WORK REQUIRED = Copy out every record below exactly as written, but leave out any pictures.

[TASK INPUTS]

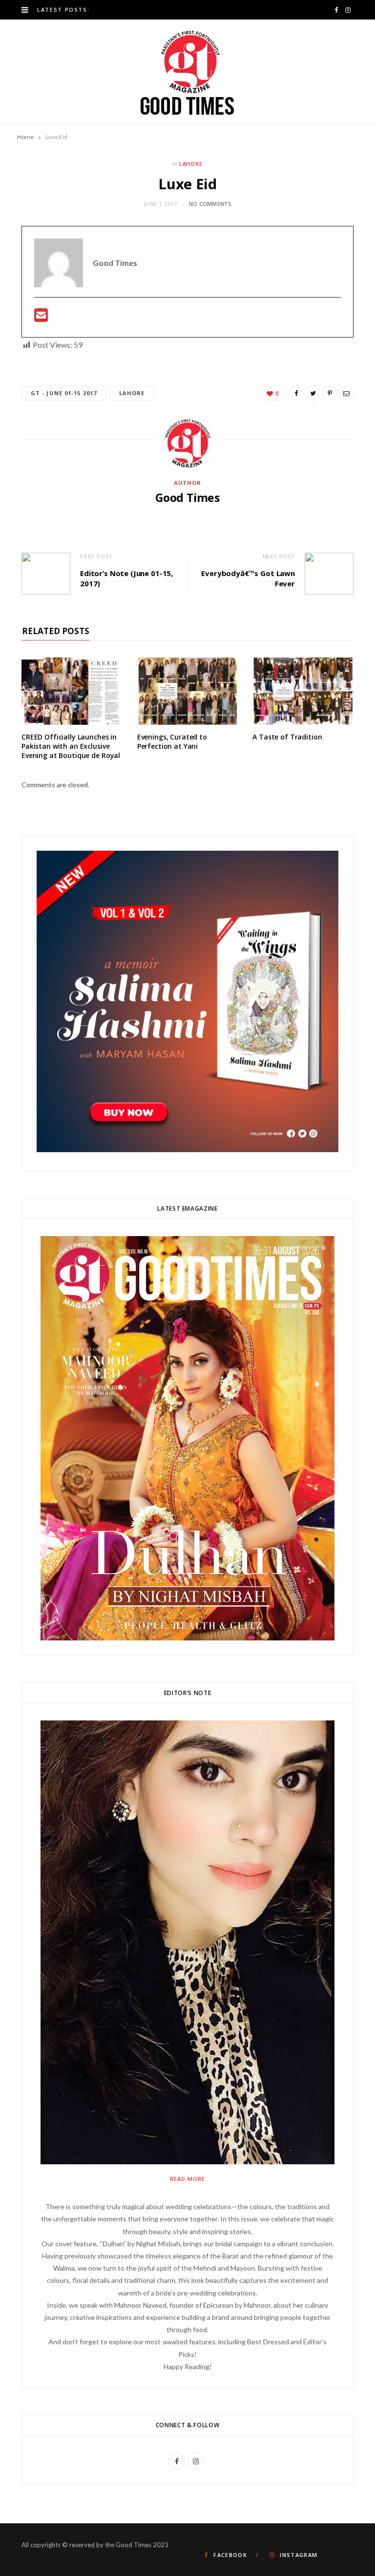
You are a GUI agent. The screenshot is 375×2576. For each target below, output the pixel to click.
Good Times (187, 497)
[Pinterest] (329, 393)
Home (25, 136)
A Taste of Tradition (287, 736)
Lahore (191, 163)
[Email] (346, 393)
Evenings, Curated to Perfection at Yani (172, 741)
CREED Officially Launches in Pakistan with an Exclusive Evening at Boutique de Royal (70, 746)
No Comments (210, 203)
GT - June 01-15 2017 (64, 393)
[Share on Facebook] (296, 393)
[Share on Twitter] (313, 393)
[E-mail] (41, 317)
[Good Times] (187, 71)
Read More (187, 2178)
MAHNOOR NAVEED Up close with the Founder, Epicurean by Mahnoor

[/TASK INPUTS]

TASK OUTPUT =
You are a GUI agent. The screenshot is 375×2576. For each target below, output the pixel to click.
Good Times (187, 497)
[Pinterest] (329, 393)
Home (25, 136)
A Taste of Tradition (287, 736)
Lahore (191, 163)
[Email] (346, 393)
Evenings, Curated to Perfection at Yani (172, 741)
CREED Officially Launches in Pakistan with an Exclusive Evening at Boutique de Royal (70, 746)
No Comments (210, 203)
GT - June 01-15 2017 (64, 393)
[Share on Facebook] (296, 393)
[Share on Twitter] (313, 393)
[E-mail] (41, 317)
[Good Times] (187, 71)
Read More (187, 2178)
MAHNOOR NAVEED Up close with the Founder, Epicurean by Mahnoor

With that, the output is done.